#### [DATA]
+ + + + +
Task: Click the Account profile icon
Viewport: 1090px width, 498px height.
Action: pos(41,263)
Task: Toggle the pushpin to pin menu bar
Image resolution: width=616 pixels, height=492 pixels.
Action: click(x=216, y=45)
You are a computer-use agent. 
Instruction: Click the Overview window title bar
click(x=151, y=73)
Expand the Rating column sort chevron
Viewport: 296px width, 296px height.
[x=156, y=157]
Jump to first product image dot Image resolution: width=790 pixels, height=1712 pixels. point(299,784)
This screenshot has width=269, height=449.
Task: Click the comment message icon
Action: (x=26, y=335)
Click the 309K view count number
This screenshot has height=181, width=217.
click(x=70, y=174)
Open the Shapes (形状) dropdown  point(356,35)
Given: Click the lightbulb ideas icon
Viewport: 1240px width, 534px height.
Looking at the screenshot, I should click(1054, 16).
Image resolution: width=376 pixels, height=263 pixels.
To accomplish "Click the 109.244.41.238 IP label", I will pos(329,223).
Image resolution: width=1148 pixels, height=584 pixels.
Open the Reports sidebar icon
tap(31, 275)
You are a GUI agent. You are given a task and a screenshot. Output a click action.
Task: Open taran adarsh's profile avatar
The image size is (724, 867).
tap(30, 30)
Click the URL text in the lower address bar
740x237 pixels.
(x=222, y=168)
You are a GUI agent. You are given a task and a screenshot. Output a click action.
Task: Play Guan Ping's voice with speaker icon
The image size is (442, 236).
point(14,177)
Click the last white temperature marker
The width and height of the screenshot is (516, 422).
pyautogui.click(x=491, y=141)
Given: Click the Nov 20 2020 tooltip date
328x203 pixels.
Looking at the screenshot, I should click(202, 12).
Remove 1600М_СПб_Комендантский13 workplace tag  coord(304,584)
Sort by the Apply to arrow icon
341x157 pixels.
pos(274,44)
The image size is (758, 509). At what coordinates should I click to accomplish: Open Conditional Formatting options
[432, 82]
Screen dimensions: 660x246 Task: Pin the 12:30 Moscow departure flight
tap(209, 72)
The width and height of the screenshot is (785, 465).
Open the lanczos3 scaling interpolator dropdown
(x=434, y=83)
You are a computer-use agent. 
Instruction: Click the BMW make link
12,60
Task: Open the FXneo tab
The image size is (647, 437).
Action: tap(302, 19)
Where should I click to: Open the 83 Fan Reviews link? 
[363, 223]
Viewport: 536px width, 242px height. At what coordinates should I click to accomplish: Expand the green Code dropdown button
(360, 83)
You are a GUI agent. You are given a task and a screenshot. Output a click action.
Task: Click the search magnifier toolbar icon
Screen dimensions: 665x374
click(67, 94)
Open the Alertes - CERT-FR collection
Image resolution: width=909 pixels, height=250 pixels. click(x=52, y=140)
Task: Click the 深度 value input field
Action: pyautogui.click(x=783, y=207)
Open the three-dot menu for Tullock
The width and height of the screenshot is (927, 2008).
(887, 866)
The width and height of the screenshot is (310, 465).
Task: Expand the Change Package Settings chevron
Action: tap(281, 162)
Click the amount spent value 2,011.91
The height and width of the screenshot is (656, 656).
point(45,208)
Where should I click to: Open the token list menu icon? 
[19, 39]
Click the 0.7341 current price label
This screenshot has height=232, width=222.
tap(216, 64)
+ + + + +
#### [WHAT YOU HAVE TO DO]
Print the entries above exactly as they were written, down to the last line.

#### [RESPONSE AREA]
Task: Click the Account profile icon
Viewport: 1090px width, 498px height.
Action: pos(41,263)
Task: Toggle the pushpin to pin menu bar
Image resolution: width=616 pixels, height=492 pixels.
Action: click(x=216, y=45)
You are a computer-use agent. 
Instruction: Click the Overview window title bar
click(x=151, y=73)
Expand the Rating column sort chevron
Viewport: 296px width, 296px height.
[x=156, y=157]
Jump to first product image dot Image resolution: width=790 pixels, height=1712 pixels. point(299,784)
This screenshot has width=269, height=449.
Task: Click the comment message icon
Action: (x=26, y=335)
Click the 309K view count number
This screenshot has height=181, width=217.
click(x=70, y=174)
Open the Shapes (形状) dropdown  point(356,35)
Given: Click the lightbulb ideas icon
Viewport: 1240px width, 534px height.
Looking at the screenshot, I should click(1054, 16).
Image resolution: width=376 pixels, height=263 pixels.
To accomplish "Click the 109.244.41.238 IP label", I will pos(329,223).
Image resolution: width=1148 pixels, height=584 pixels.
Open the Reports sidebar icon
tap(31, 275)
You are a GUI agent. You are given a task and a screenshot. Output a click action.
Task: Open taran adarsh's profile avatar
The image size is (724, 867).
tap(30, 30)
Click the URL text in the lower address bar
740x237 pixels.
(x=222, y=168)
You are a GUI agent. You are given a task and a screenshot. Output a click action.
Task: Play Guan Ping's voice with speaker icon
The image size is (442, 236).
point(14,177)
Click the last white temperature marker
The width and height of the screenshot is (516, 422).
pyautogui.click(x=491, y=141)
Given: Click the Nov 20 2020 tooltip date
328x203 pixels.
Looking at the screenshot, I should click(202, 12).
Remove 1600М_СПб_Комендантский13 workplace tag  coord(304,584)
Sort by the Apply to arrow icon
341x157 pixels.
pos(274,44)
The image size is (758, 509). At what coordinates should I click to accomplish: Open Conditional Formatting options
[432, 82]
Screen dimensions: 660x246 Task: Pin the 12:30 Moscow departure flight
tap(209, 72)
The width and height of the screenshot is (785, 465).
Open the lanczos3 scaling interpolator dropdown
(x=434, y=83)
You are a computer-use agent. 
Instruction: Click the BMW make link
12,60
Task: Open the FXneo tab
The image size is (647, 437).
Action: tap(302, 19)
Where should I click to: Open the 83 Fan Reviews link? 
[363, 223]
Viewport: 536px width, 242px height. At what coordinates should I click to accomplish: Expand the green Code dropdown button
(360, 83)
You are a GUI agent. You are given a task and a screenshot. Output a click action.
Task: Click the search magnifier toolbar icon
Screen dimensions: 665x374
click(67, 94)
Open the Alertes - CERT-FR collection
Image resolution: width=909 pixels, height=250 pixels. click(x=52, y=140)
Task: Click the 深度 value input field
Action: pyautogui.click(x=783, y=207)
Open the three-dot menu for Tullock
The width and height of the screenshot is (927, 2008).
(887, 866)
The width and height of the screenshot is (310, 465).
Task: Expand the Change Package Settings chevron
Action: tap(281, 162)
Click the amount spent value 2,011.91
The height and width of the screenshot is (656, 656).
point(45,208)
Where should I click to: Open the token list menu icon? 
[19, 39]
Click the 0.7341 current price label
This screenshot has height=232, width=222.
tap(216, 64)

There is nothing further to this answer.